A mysterious thunder struck on Saturday night in Oke Owa, Ijare community in Ifedore Local Government Area of Ondo State, killing at least 36 cows.
Community leaders suggested that the disaster was due to the desecration of the sacred shrine by Fulani herders who intruded into the shrine of the ancient deity.
Despite the supernatural interpretation by the traditionalists, police said the thunderstorm that killed the cows was a natural disaster.
It was gathered that the cows were struck dead at the rocky elevation said to be sacred to the community.
When journalists visited the scene of the incident on Sunday, about 36 dead cows were found littering the place.
The traditional ruler of the community, the Olujare of Ijare, Adebamigbe Oluwagbemigun (Kokotiri II), told journalists that the mysterious incident occurred because of the trespass of the sacred place where people were forbidden to go.
Speaking on behalf of the Olujare, one of the chiefs, the Sapetu of Ijare, Wemimo Olaniran, said the Fulani herders were the ones who came to the palace to report the case.
Mr Olaniran, who is next to the Olujare in rank, described the incident as the act of God which no one could query, saying the place is sacred to the Ijare people.
"We were there this morning and we saw about 36 cows dead apart from the one inside the bush," said Mr Olaniran.
"It has happened and there is nothing we can do about it, we regard it as the act of God which nobody can be query.
"There have been occasions like that before, but not as massive as we are having it now.
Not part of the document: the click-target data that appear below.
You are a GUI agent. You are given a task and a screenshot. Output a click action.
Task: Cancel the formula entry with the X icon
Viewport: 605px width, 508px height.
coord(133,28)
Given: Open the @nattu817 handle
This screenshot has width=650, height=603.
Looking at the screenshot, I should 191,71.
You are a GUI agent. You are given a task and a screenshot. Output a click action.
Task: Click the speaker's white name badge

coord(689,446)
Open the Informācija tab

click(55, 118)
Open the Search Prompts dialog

Some individuals who desecrated the land in the past did witness thunderstorm attack.
"When you desecrate any part of Ijare, particularly the sacrifice places, the grove, such incident would happen so we don't allow any person to go there."
The chief said the place called 'Owa' is normally visited once in a year by the Olujare, and he would stay there for a whole day to perform some traditional rites. During the period, no individual is allowed to go there, he said.
"Five days before this time, we learnt that Fulani men were there carrying wood to build their tents, but to our surprise, 36 cows died immediately when the thunders struck," Mr Olaniran said.
"It is a sign that gods that are there don't want anybody to move to that place and settle down there.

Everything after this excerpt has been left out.